• **REQUIREMENT**
Using the data that follows, give again word for word the lines between the one holding "You are a GUI" and the one holding "Given: Open the Effects panel", inclusive. Omit the pictures.

[[ DATA EXTRACT open ]]

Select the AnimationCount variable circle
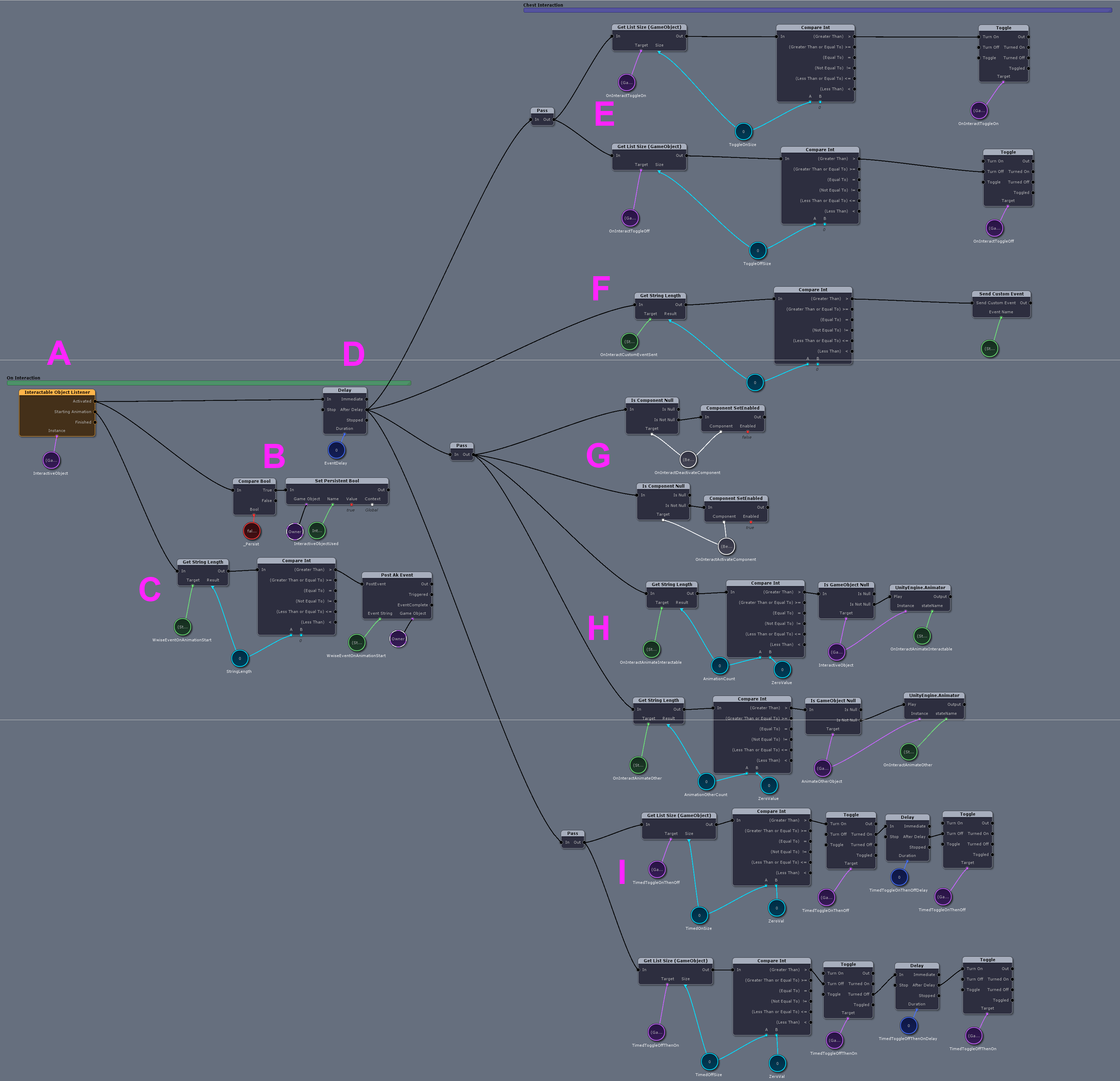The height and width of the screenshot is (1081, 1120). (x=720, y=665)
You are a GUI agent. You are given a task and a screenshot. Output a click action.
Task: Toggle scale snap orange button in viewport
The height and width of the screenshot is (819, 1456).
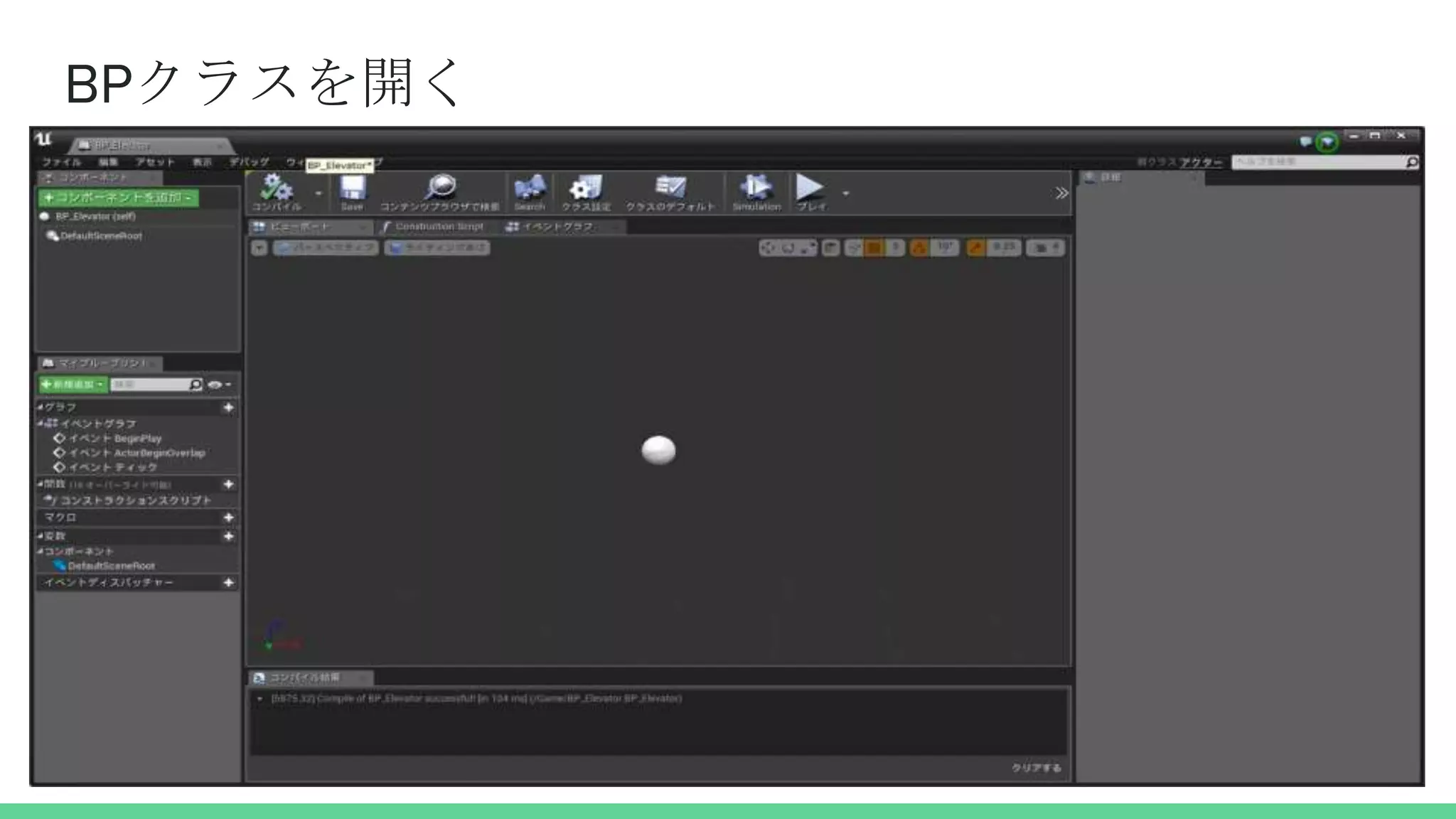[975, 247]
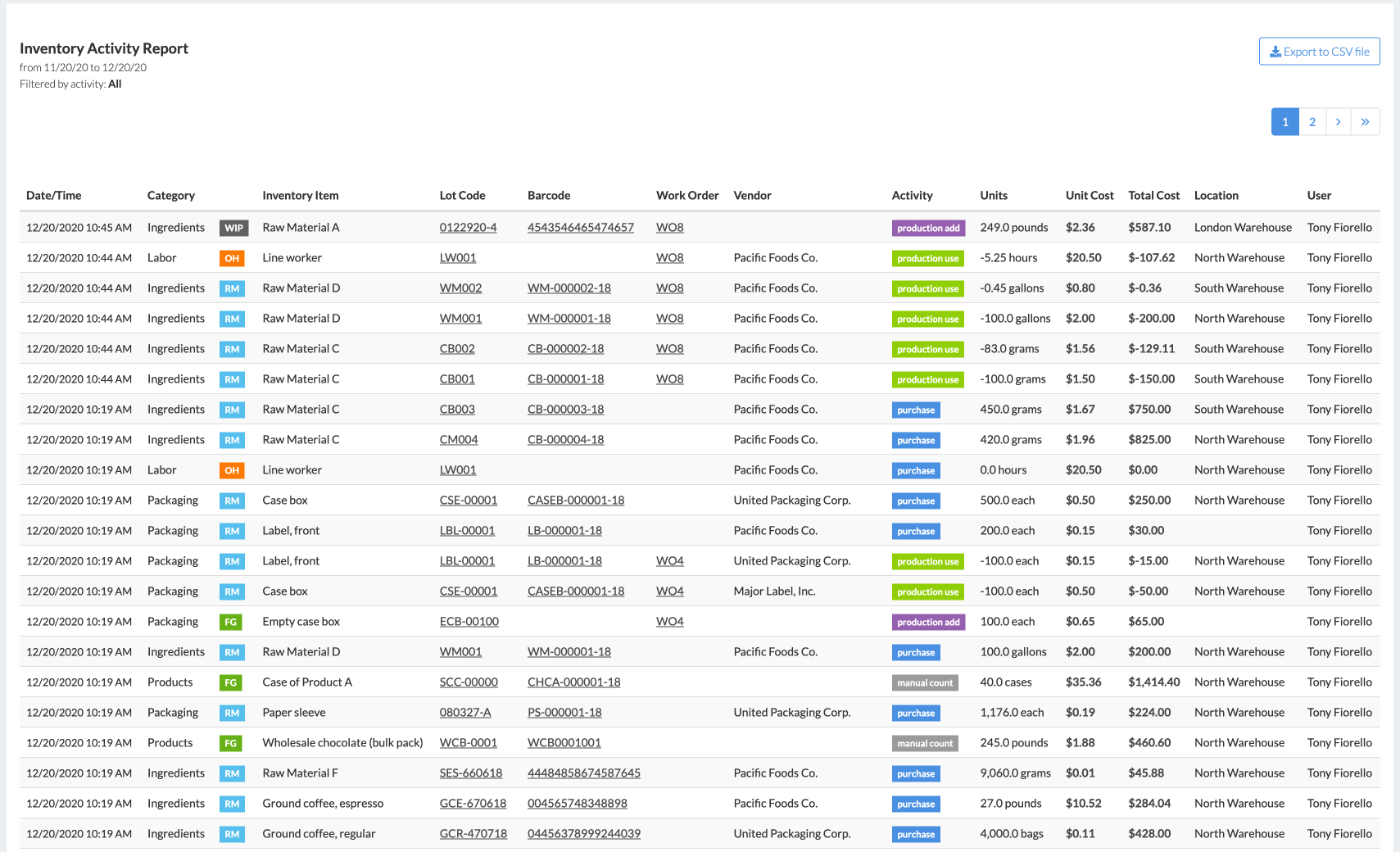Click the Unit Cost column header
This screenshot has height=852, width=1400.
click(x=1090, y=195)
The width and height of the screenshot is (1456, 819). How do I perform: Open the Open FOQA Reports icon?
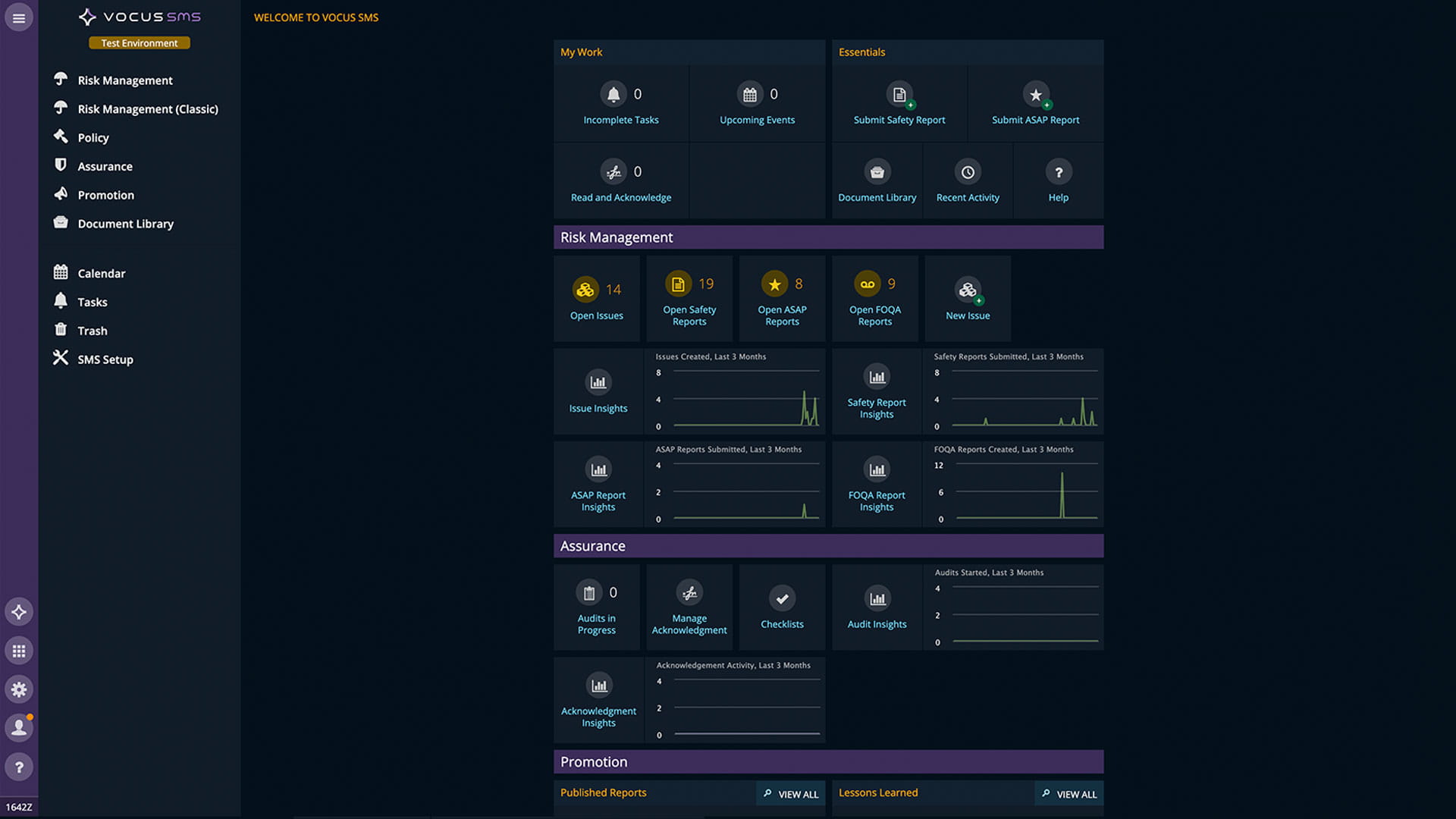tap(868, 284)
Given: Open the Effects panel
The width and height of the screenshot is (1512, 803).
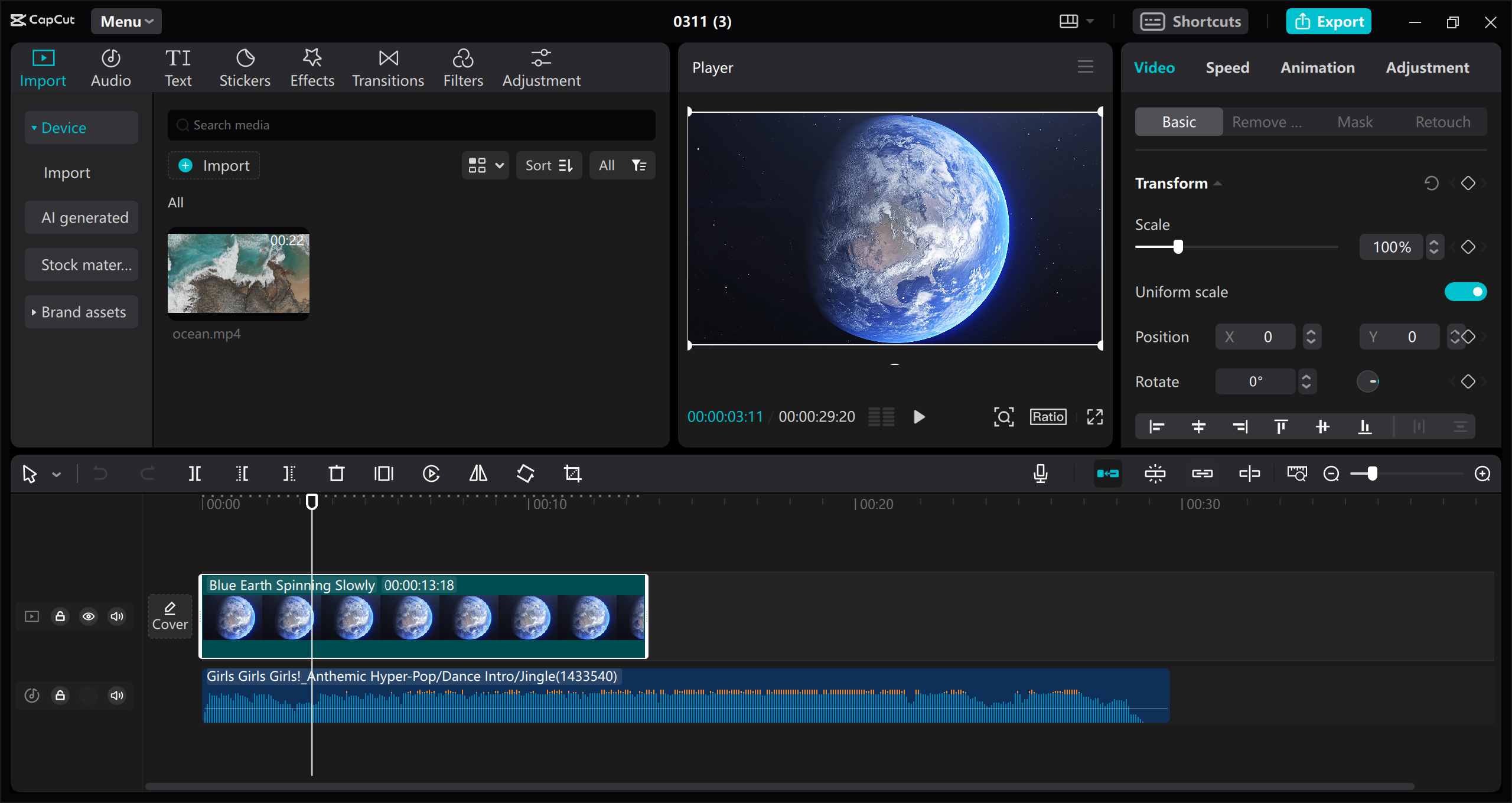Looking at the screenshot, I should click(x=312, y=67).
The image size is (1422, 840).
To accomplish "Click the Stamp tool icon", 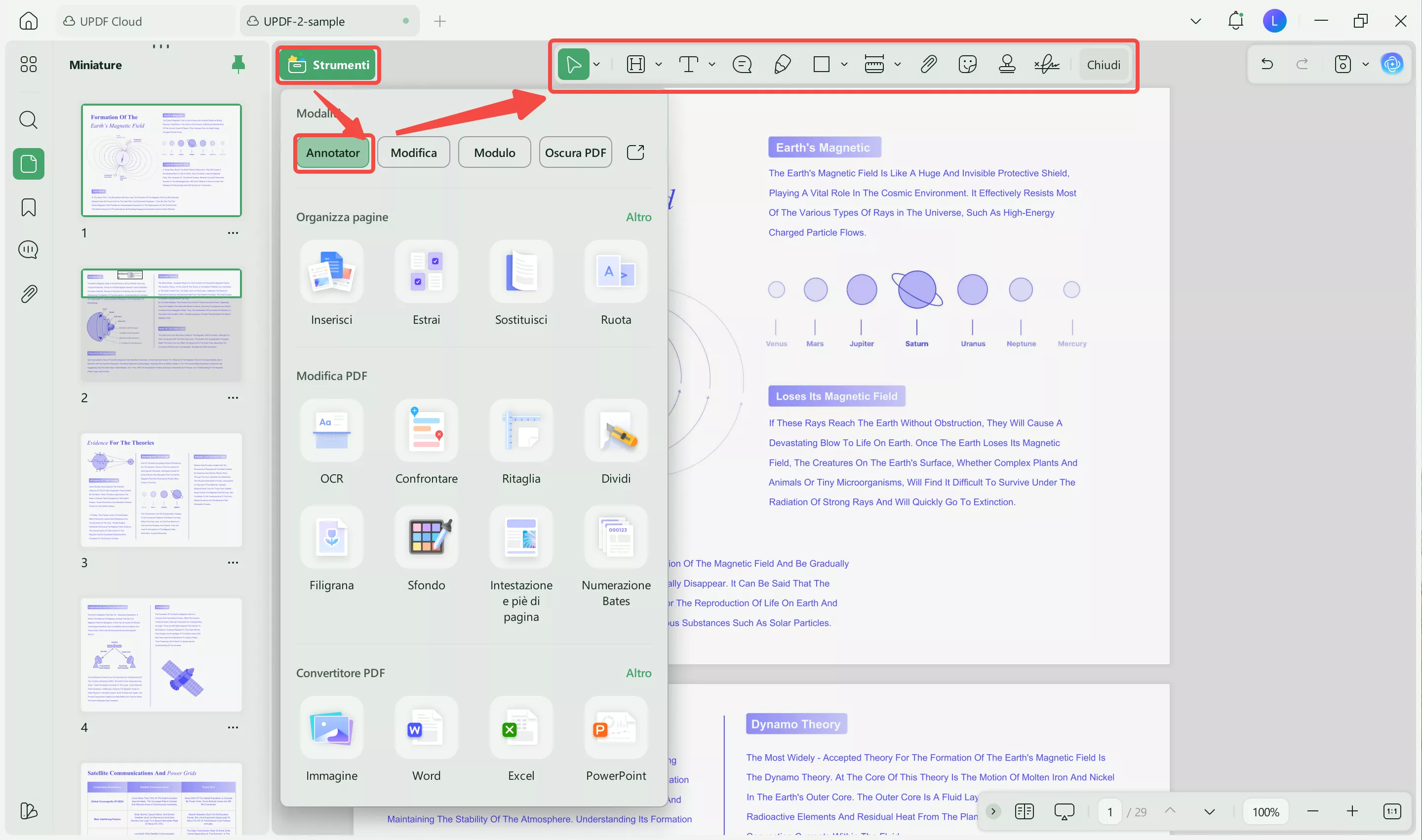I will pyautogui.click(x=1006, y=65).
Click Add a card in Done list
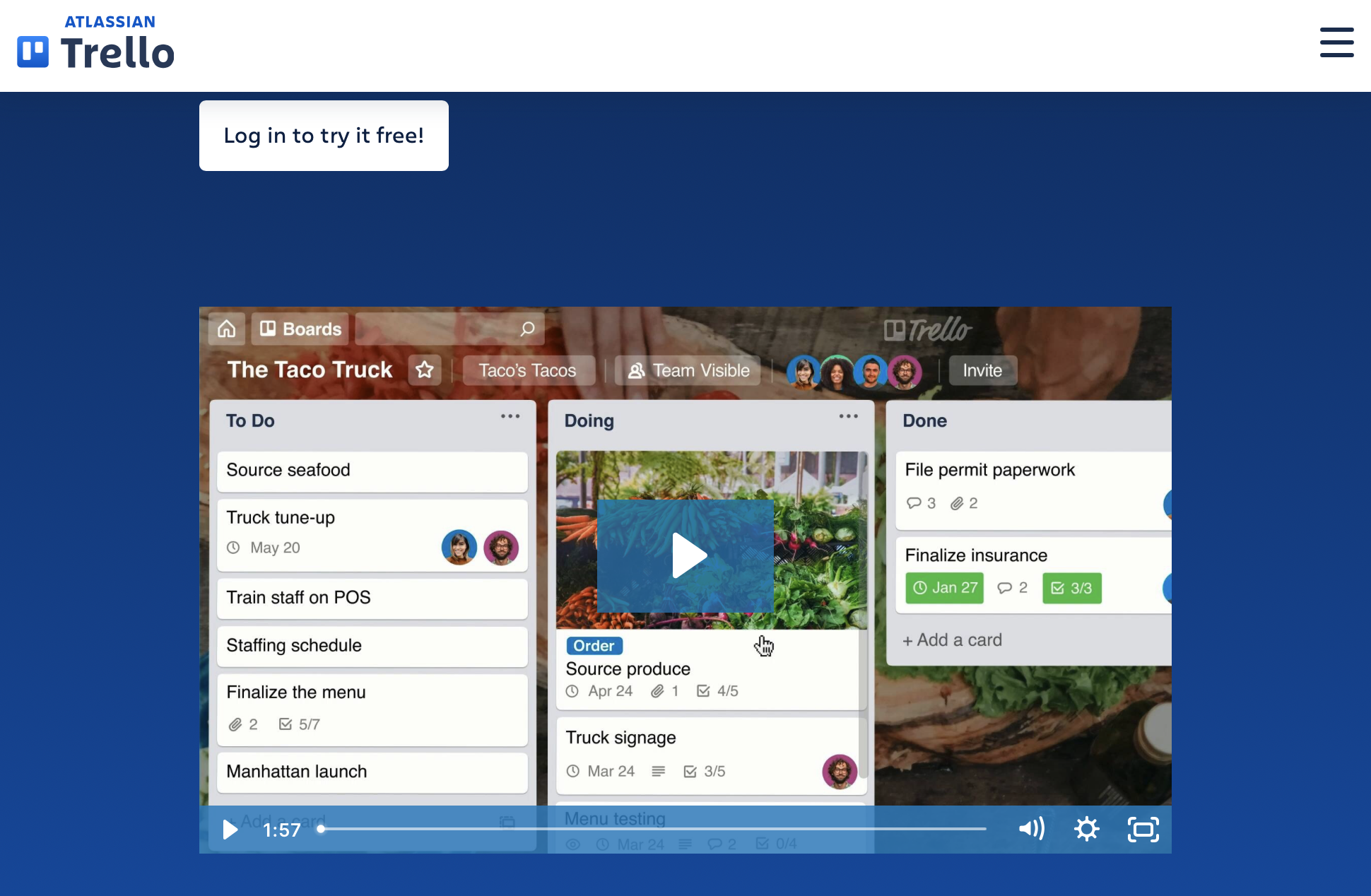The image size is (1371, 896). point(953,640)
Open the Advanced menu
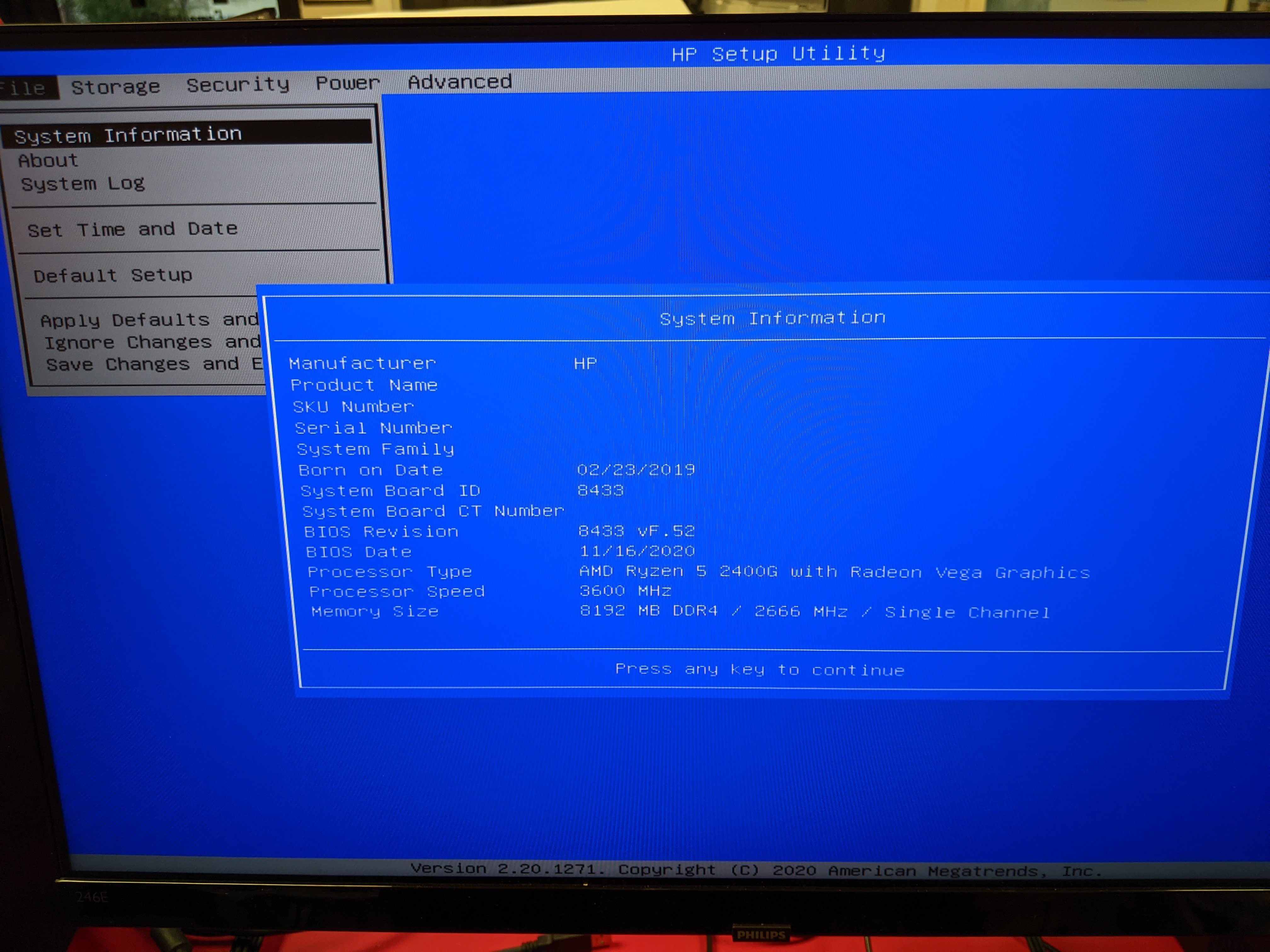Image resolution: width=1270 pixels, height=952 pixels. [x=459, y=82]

[[ DATA EXTRACT closed ]]

• **SOLUTION FOR THIS PROBLEM**
You are a GUI agent. You are given a task and a screenshot. Output a click action.
Task: Toggle scale snap orange button in viewport
The height and width of the screenshot is (819, 1456).
[975, 247]
Click the Unit Cost column header
This screenshot has height=852, width=1400.
click(x=1090, y=195)
The width and height of the screenshot is (1456, 819). How do I perform: Open the Open FOQA Reports icon?
tap(868, 284)
Given: Open the Effects panel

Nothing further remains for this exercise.